* BEGIN DATA RECORDS *

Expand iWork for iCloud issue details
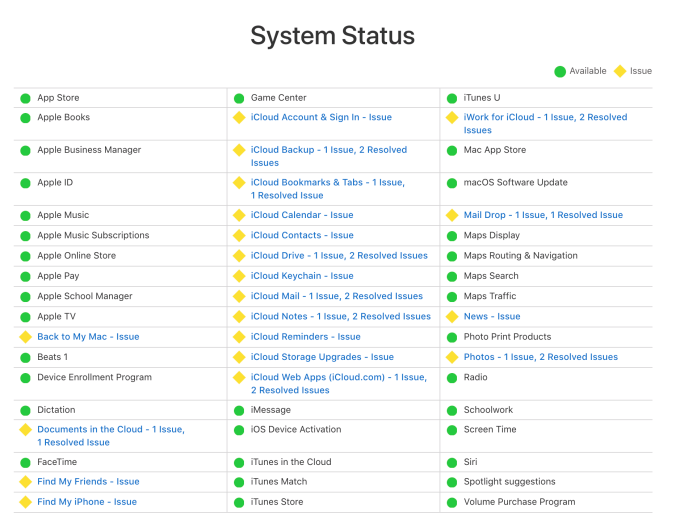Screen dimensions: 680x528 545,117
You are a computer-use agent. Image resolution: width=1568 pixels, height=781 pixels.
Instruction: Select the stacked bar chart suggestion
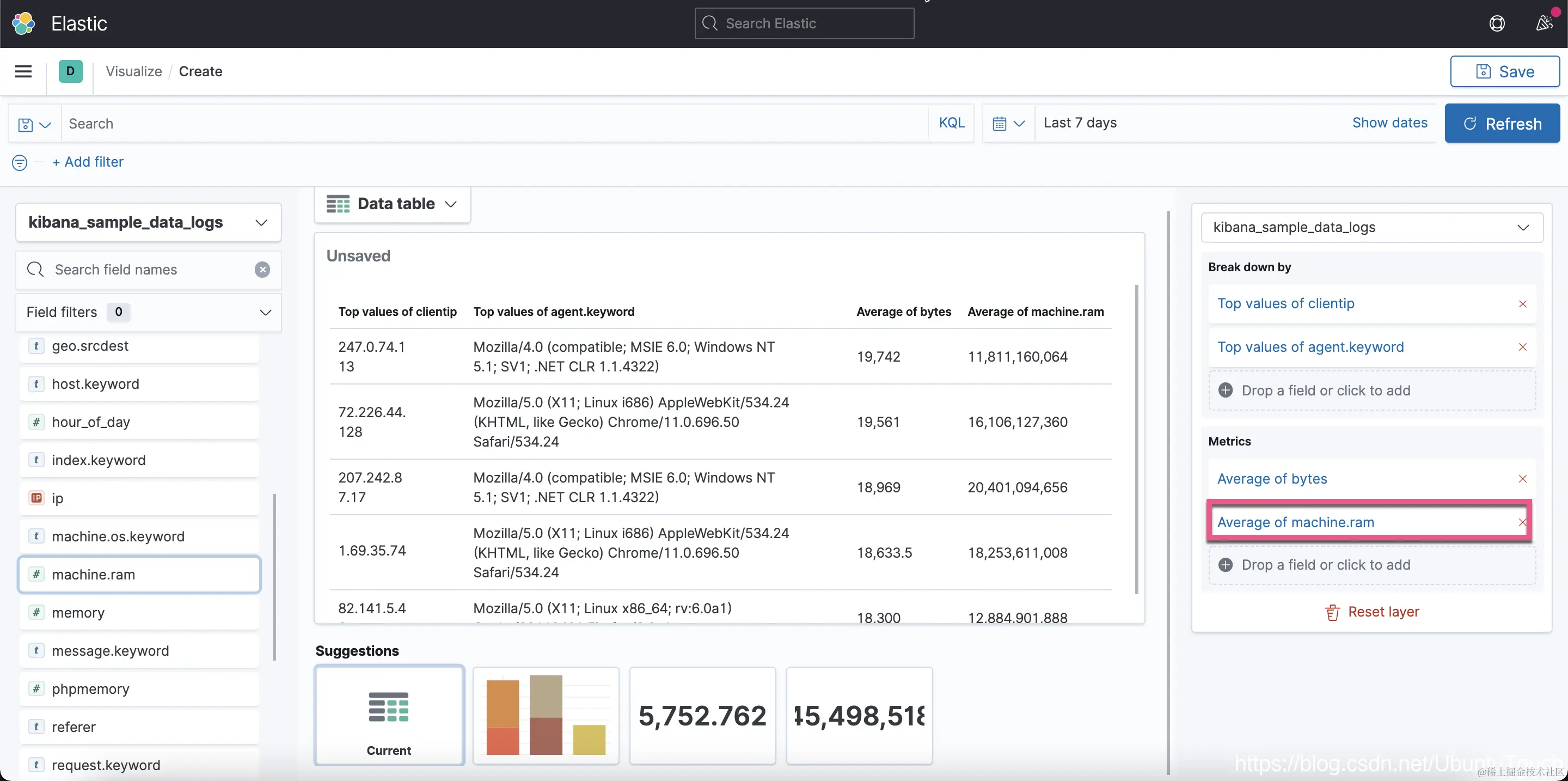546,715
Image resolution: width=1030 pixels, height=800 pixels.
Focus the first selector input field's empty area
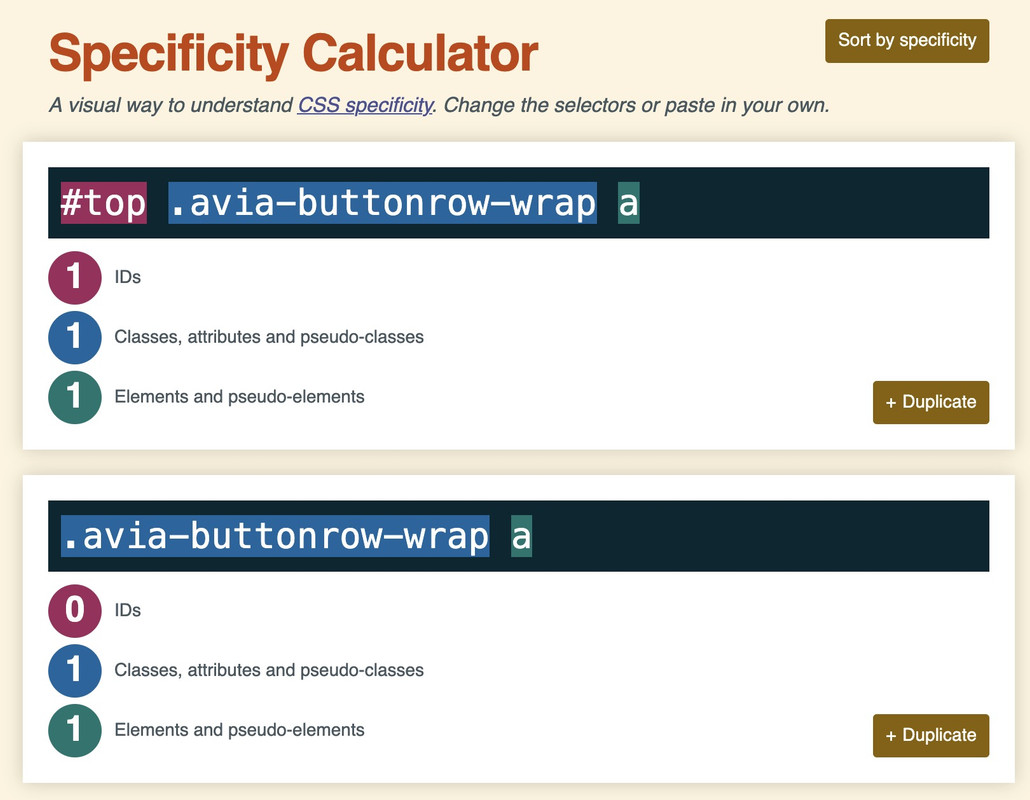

* END DATA RECORDS *

▶ _EXERCISE DIRECTIONS_
Pull out each line of the material above that contains the word "resolution", treating uppercase and lowercase as different.

▶ _ANSWER FOR THE TASK_
You are a computer-use agent. Image resolution: width=1568 pixels, height=781 pixels.
Image resolution: width=1030 pixels, height=800 pixels.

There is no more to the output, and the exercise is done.